Eglises d'Asie

Les pressions croissantes de Pékin sur Hongkong, en particulier au sujet du mouvement Falun-gong, ne font pas grandir la confiance des Taiwanais envers la République populaire de Chine

Publié le 18/03/2010




Deux événements qui auraient paru inimaginables voici encore quelques années peuvent laisser penser que les relations entre les deux rives du détroit de Formose vont en se détendant. Le 6 février en effet, pour la première fois, un bateau venu du continent chinois a accosté sur la petite île taiwanaise de Kinmen pour y débarquer un groupe de touristes chinois (1). Le 8 février, pour la première fois aussi depuis 1949, des journalistes de Chine continentale ont ouvert un bureau permanent à Taipei (2). Pourtant, au-delà de ces événements, les enquêtes d’opinion auprès de la population de l’île indiquent que les Taiwanais ne sont pas prêts à accorder leur confiance au régime en place à Pékin. Un sujet en particulier suscite leur inquiétude : les pressions croissantes de Pékin sur les autorités de Hongkong à propos du mouvement Falungong. Ces pressions provoquent le doute chez les Taiwanais quant au degré de liberté que la Chine est réellement prête à accorder aux territoires placés sous son contrôle.

Depuis un an et demi, Pékin a engagé une campagne de répression de grande ampleur contre le mouvement mystique d’inspiration bouddhiste-taoïste Falungong (3). Ce mouvement, étiqueté « secte maléfique » ou « secte diabolique » (selon les traductions retenues) en Chine populaire, est enregistré selon les lois en vigueur à Hongkong et à Taiwan comme « organisation religieuse » et y a donc normalement droit de cité. Ces dernières semaines, pourtant, répondant semble-t-il à des appels de Pékin, diverses autorités de Hongkong ont fait des déclarations laissant entendre que Falungong devait être interdit sur le territoire de la Région administrative spéciale (4).

Selon Chang Ching-hsi, président de la Société de recherche sur Falungong et professeur d’économie à l’université nationale de Taiwan, de telles déclarations « montrent que le modèle ‘Un pays, deux systèmes’ ne fonctionne pas comme la Chine l’a promis ». Agé de 54 ans, Chang ne cache pas son appartenance au mouvement interdit en Chine, mouvement qu’il a rejoint il y deux ans et demi.

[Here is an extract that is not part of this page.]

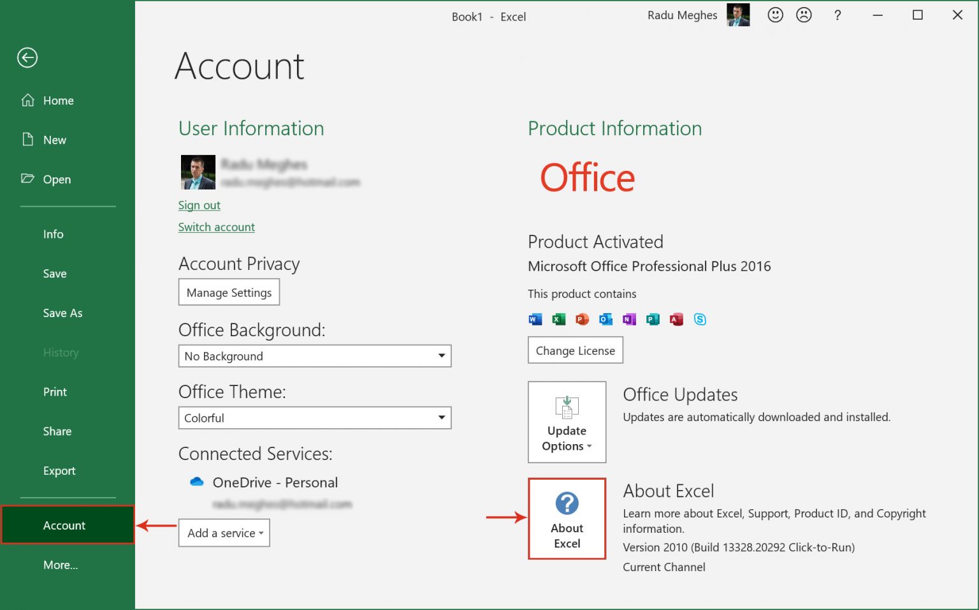Switch to the Account section in sidebar
The image size is (979, 610).
64,524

Il explique que Pékin peut craindre que l’autorisation de Falungong à Hongkong soit perçue comme une invitation ouverte à défier son pouvoir, mais il se refuse à préciser si la campagne de répression en cours en Chine a accentué ou non l’opposition des Taiwanais appartenant à Falungong à une éventuelle réunification avec le continent. Son mouvement, affirme-t-il, ne professe pas de positions politiques. Fin décembre à Taipei, 3 000 membres de Falungong, originaires de Taiwan et de 20 autres pays, ont pris part à une manifestation pacifique de deux jours pour signifier leur soutien aux membres du mouvement persécutés en Chine.

Joseph Wu, directeur adjoint de l’Institut pour les Relations internationales de l’université nationale de Chengchi, est plus direct. Selon lui, « la Chine a évidemment violé le principe ‘Un pays, deux systèmes’ en exerçant des pressions sur Hongkong pour qu’y soit interdit Falungong. Ce faisant, elle n’a fait que renforcer le sentiment de défiance des Taiwanais à l’égard du gouvernement chinois et de toute forme de réunification avec le continent ». Un sondage réalisé il y a six mois par le Conseil pour les affaires continentales (organe qui a rang ministériel au sein de l’administration taiwanaise) indique que 60,1 % des Taiwanais ne croient pas à la promesse de Pékin de conserver à Hongkong son autonomie pour les 50 prochaines années. En outre, toujours selon cette enquête, 72,6 % des personnes interrogées refusent une réunification de Taiwan avec le continent sur la base du principe ‘Un pays, deux systèmes’.

« L’extraordinaire publicité que Falungong a reçue depuis qu’il est persécuté en Chine et la défiance envers les autorités chinoises que cette persécution a provoquée ont amené de nombreux nouveaux adeptes à Falungong, venus de tous les secteurs de la société taiwanaise », analyse encore Joseph Wu. Depuis que la répression s’est abattue sur le mouvement en 1999, le nombre des adeptes du mouvement a triplé à Taiwan, pour atteindre les 100 000 aujourd’hui, confirme Chang Ching-hsi.